Ein alu-farbener Entsorgungs-Container steht am Donnerstagmorgen am Feldweg neben der Friedhofsmauer von Neuhardenberg. Auf der anderen Wegseite sind die Tore zum Entenstallgelände weit geöffnet. Dort beginnen die Vorbereitungen zum Töten des 2850 Tiere zählenden Entenbestandes. Kurz nach zehn Uhr kommt weitere Technik an. Ein Radlager und ein Lkw mit einem großen, grünen Container. Die Mitarbeiter der Firma Anicon, die aus dem Gefährt steigen, weisen höflich, aber bestimmt jede Frage zurück. Lediglich die Nachricht, dass sie wohl den ganzen Tag dazu brauchen, um den von Vogelgrippe befallenen Bestand zu "keulen", wie es im Fachjargon heißt.
Am Sonnabend hatte das Anicon-Team, das seinen Sitz nahe Cloppenburg (Niedersachsen) hat, in den Ställen an der B167 gegenüber der Tankstelle 27 000 Tiere getötet. Dort hatten sogar Sicherheitskräfte und Polzeibeamte neugieriges Publikum ferngehalten. Zu groß wäre die Ausbreitungsgefahr der Viren, hieß es zur Begründung. Wer wollte, konnte aber von der Tankstelle aus die Radlader mit den Entenkäfigen fahren sehen, die die Tiere zur Vergasung brachten.
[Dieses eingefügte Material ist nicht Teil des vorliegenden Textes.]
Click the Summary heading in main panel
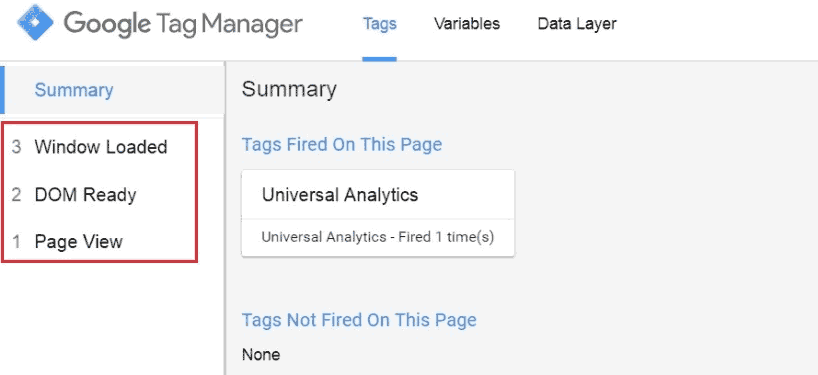The height and width of the screenshot is (375, 818). (289, 90)
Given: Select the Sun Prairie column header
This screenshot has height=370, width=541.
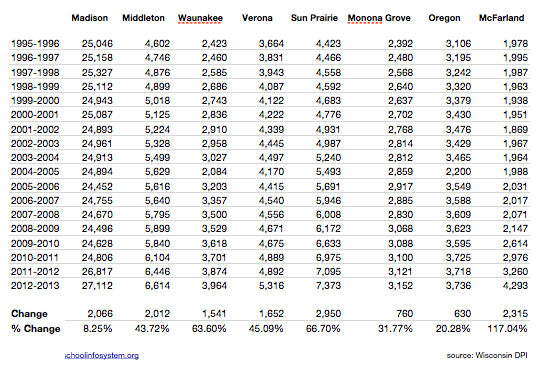Looking at the screenshot, I should click(x=314, y=18).
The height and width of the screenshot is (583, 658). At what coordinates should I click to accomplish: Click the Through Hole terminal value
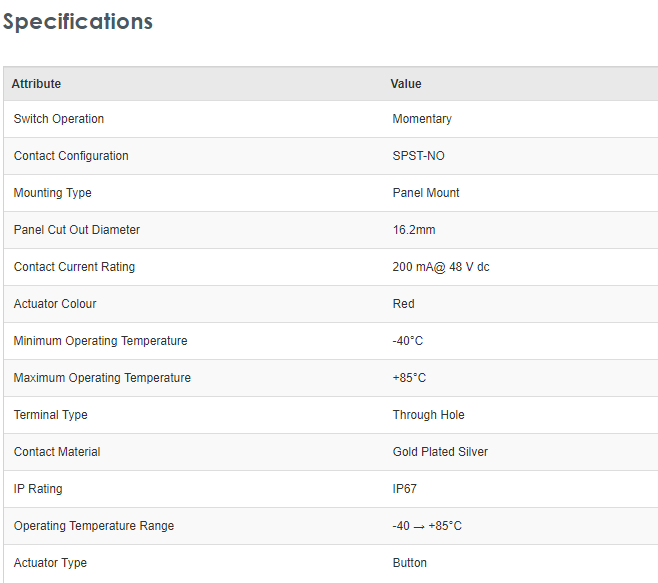(x=428, y=415)
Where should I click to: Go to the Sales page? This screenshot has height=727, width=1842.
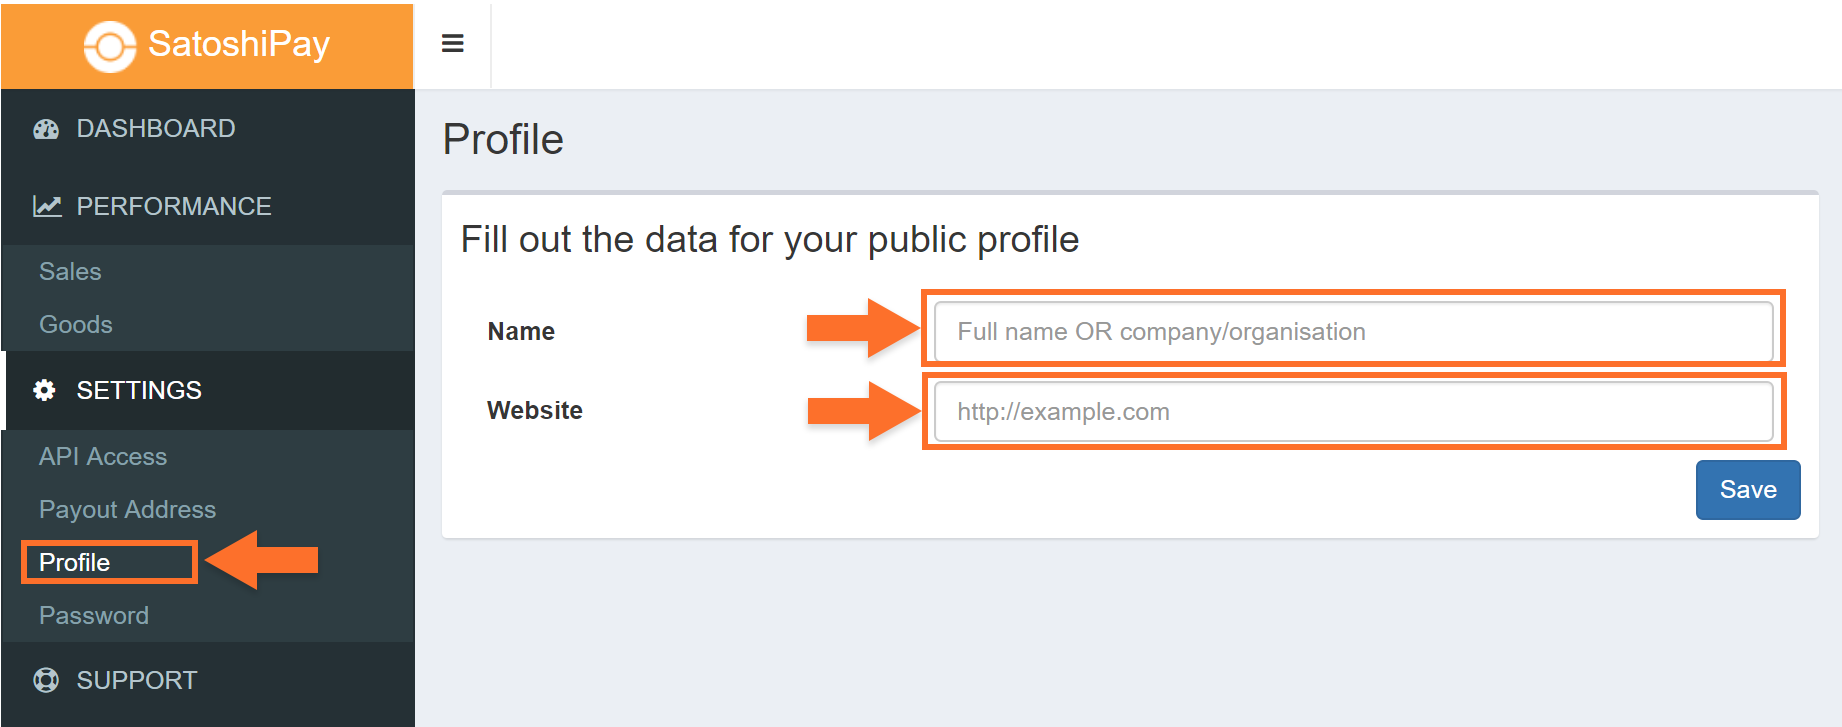[x=70, y=271]
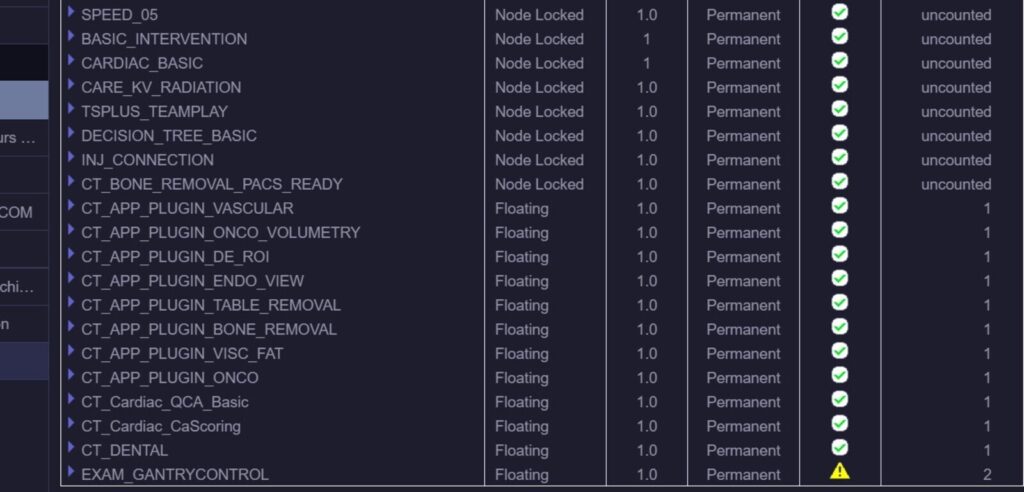Viewport: 1024px width, 492px height.
Task: Click the green check icon for CT_DENTAL
Action: pyautogui.click(x=840, y=448)
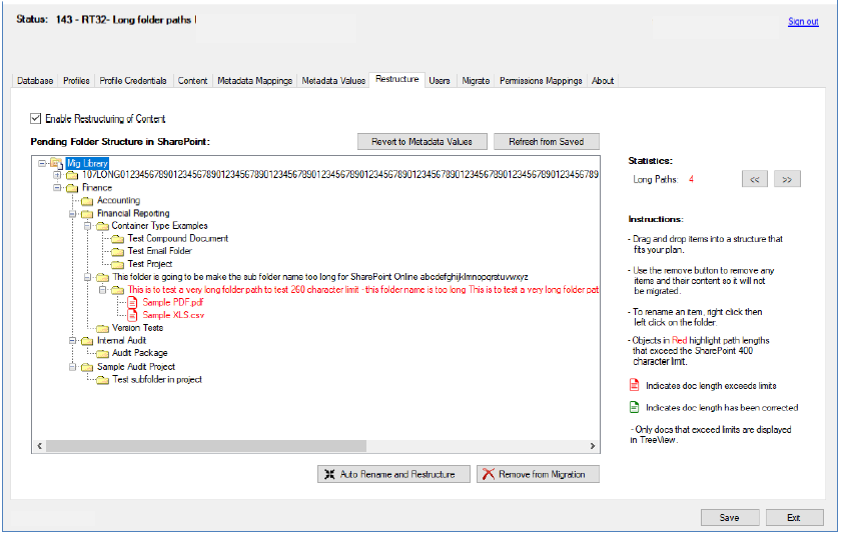
Task: Click the Sign out link
Action: pyautogui.click(x=802, y=22)
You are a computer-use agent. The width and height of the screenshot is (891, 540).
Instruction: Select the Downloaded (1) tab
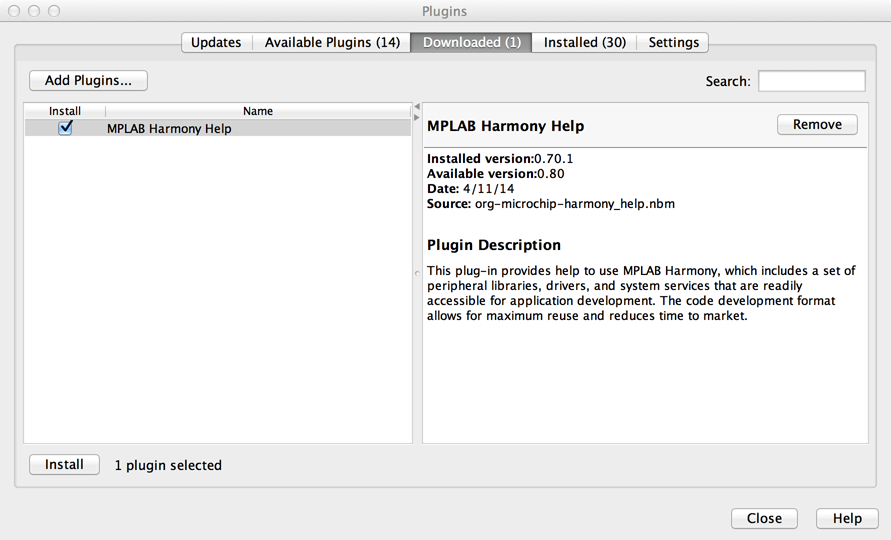(x=471, y=42)
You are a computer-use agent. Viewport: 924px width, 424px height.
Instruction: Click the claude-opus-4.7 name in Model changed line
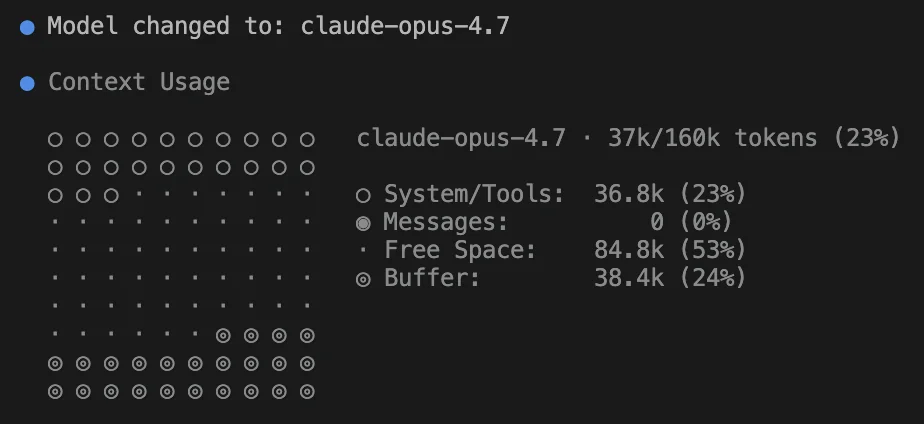pos(405,27)
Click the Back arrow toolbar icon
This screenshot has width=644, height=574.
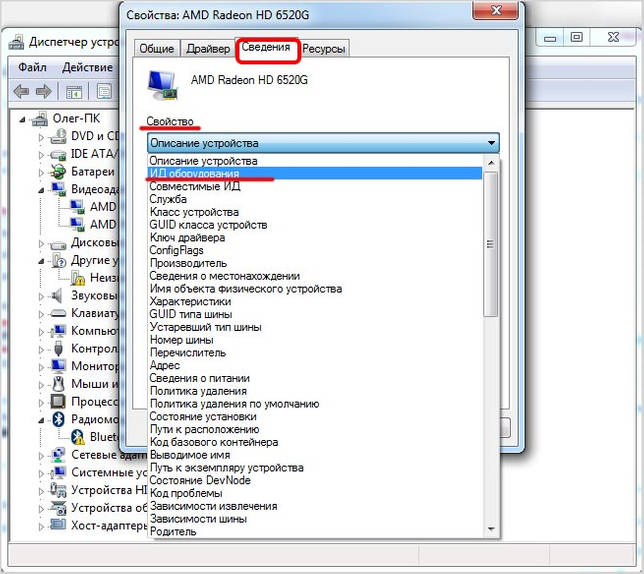[x=21, y=91]
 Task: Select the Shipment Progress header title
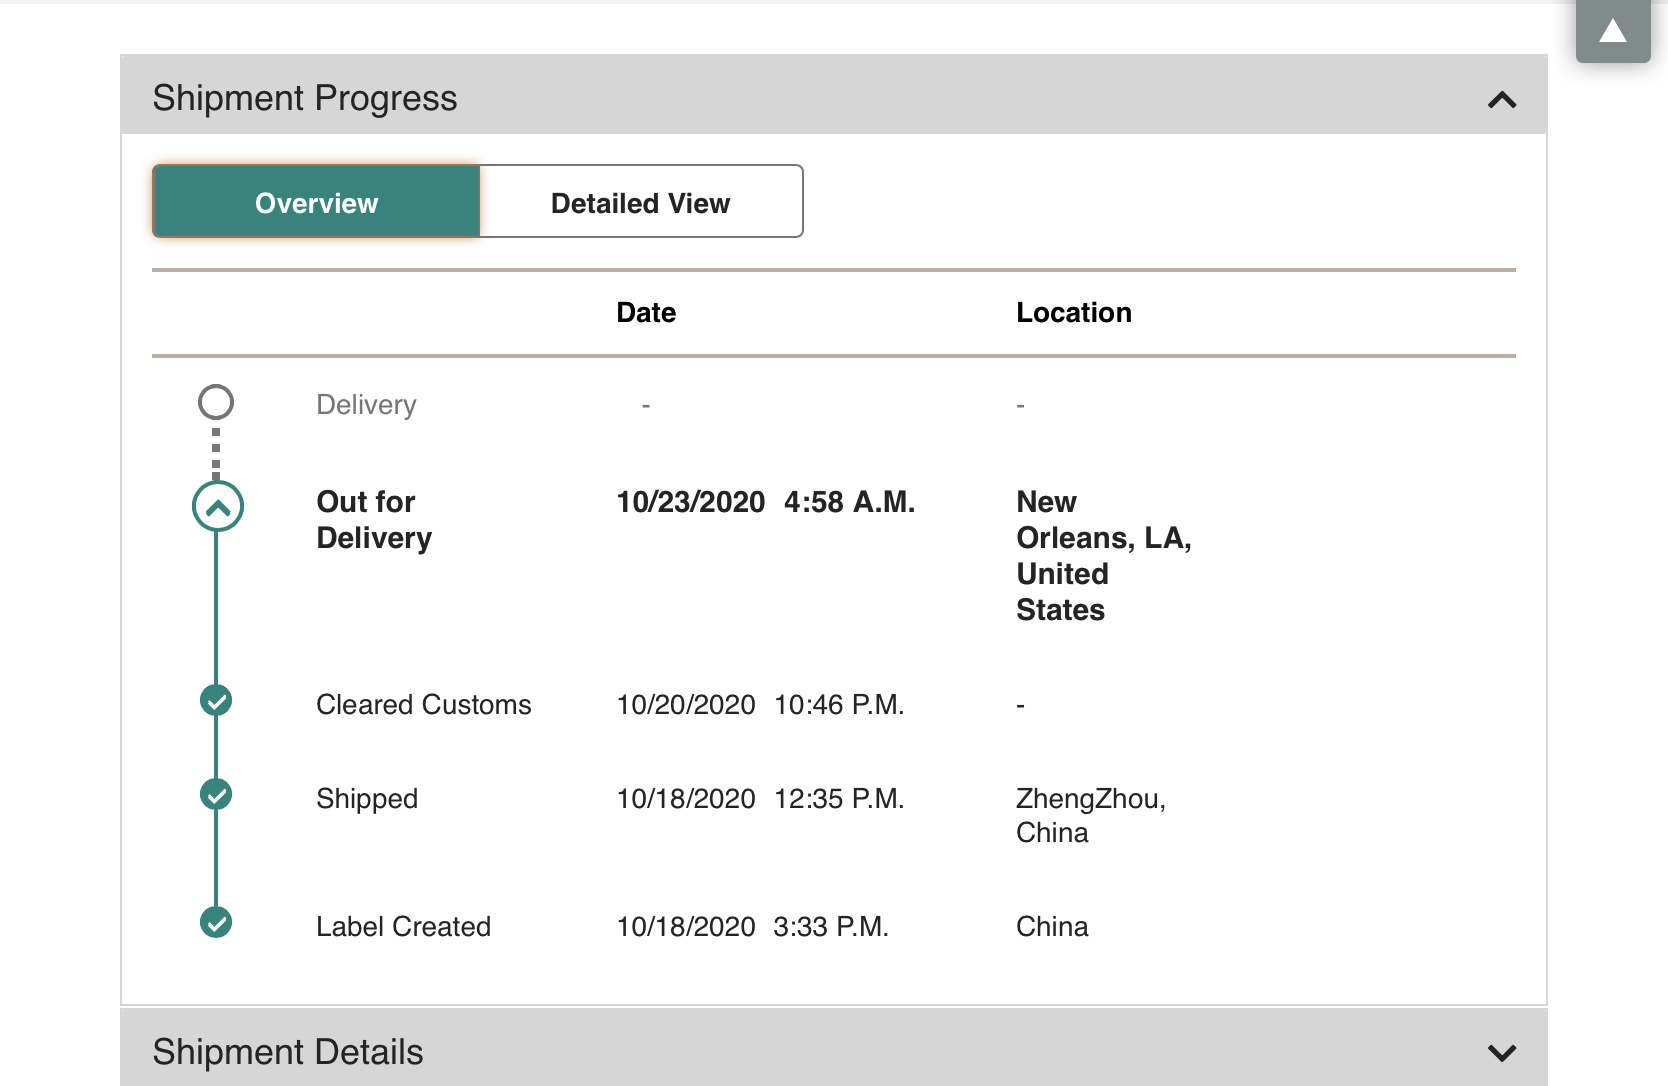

Noch am selben Tag waren in den Ställen neben der ehemaligen Plus-Kaufhalle, ebenfalls von Vogelgrippe befallene Enten festgestellt worden. Darüber informierte Vizelandrat Friedemann Hanke am Mittwoch. "Da wir die Firma Anicon noch vor Ort hatten, wurde festgelegt, dass auch dieser Bestand gekeult werden soll", erklärte Hanke. Am Sonntag wurden so noch einmal 13 000 Tiere getötet. So steigt die Zahl der Tötungen auf 40 000.
Am Friedhof beginnt das große Sterben. Was da genau passiert, schildert auf Nachfrage Dr. Klaus-Peter Baehr von der Firma Anicon. Denn auch wenn dort, etwas abgelegen vom Dorfkern, keine besonderen Sicherungsmaßnahmen ergriffen werden, bleibt doch der Zutritt zu dem umgebauten Schafstall untersagt: "Das läuft etwa so ab wie vor vier Jahren im Stall bei Altlangsow. Damals hatten wir auch die Bestände geräumt", erklärt Dr. Baehr. Jedoch habe sich inzwischen einiges am Ablauf perfektioniert. "Wir benötigen kein Personal mehr, das die Enten anfassen muss, um sie in die flachen Transportkäfige zu bringen", erklärt er. Denn das hätte den Nachteil, dass das sogenannte Ausstallpersonal möglicherweise den Erreger wieder in andere Ställe verbreitet. Jetzt werde ausschließlich Personal von Anicon und Hilfskräfte eingesetzt. Sie treiben die Enten in die Transportkäfige. Niemand fasst mehr ein Tier an. "In den Transportkäfigen werden die Enten mit einem Radlader aus den Ställen geholt und in den grünen Container gefahren", erläutert der Veterinär. 300 Enten kommen in den Container für eine Tötung.
Dann wird die Tür verschlossen und das Gas eingeleitet. Es handelt sich dabei um ein Gemisch aus den Gasen Argon und Kohlendioxid. Das Kohlendioxid sorgt dafür, dass die Enten eingeschläfert werden. Argon selbst ist nicht giftig. Als preiswertestes Edelgas wird Argon in großen Mengen als Schutzgas etwa beim Schweißen und in der Produktion von manchen Metallen, aber auch als Füllgas von Glühlampen verwendet. In höheren Konzentrationen wirkt es durch Verdrängung des Sauerstoffs allerdings erstickend. Das wird hier ausgenutzt. Weniger als zwei Minuten dauert die Tötung.
Amtstierarzt Dr. Ralph Bötticher und sein Team werden sich in den nächsten Tagen damit beschäftigen, wie der Erreger in die Anlage kam. Eintragsursachen auf dem Hof sowie die Transportkette mit allen Kontaktbetrieben werden überprüft.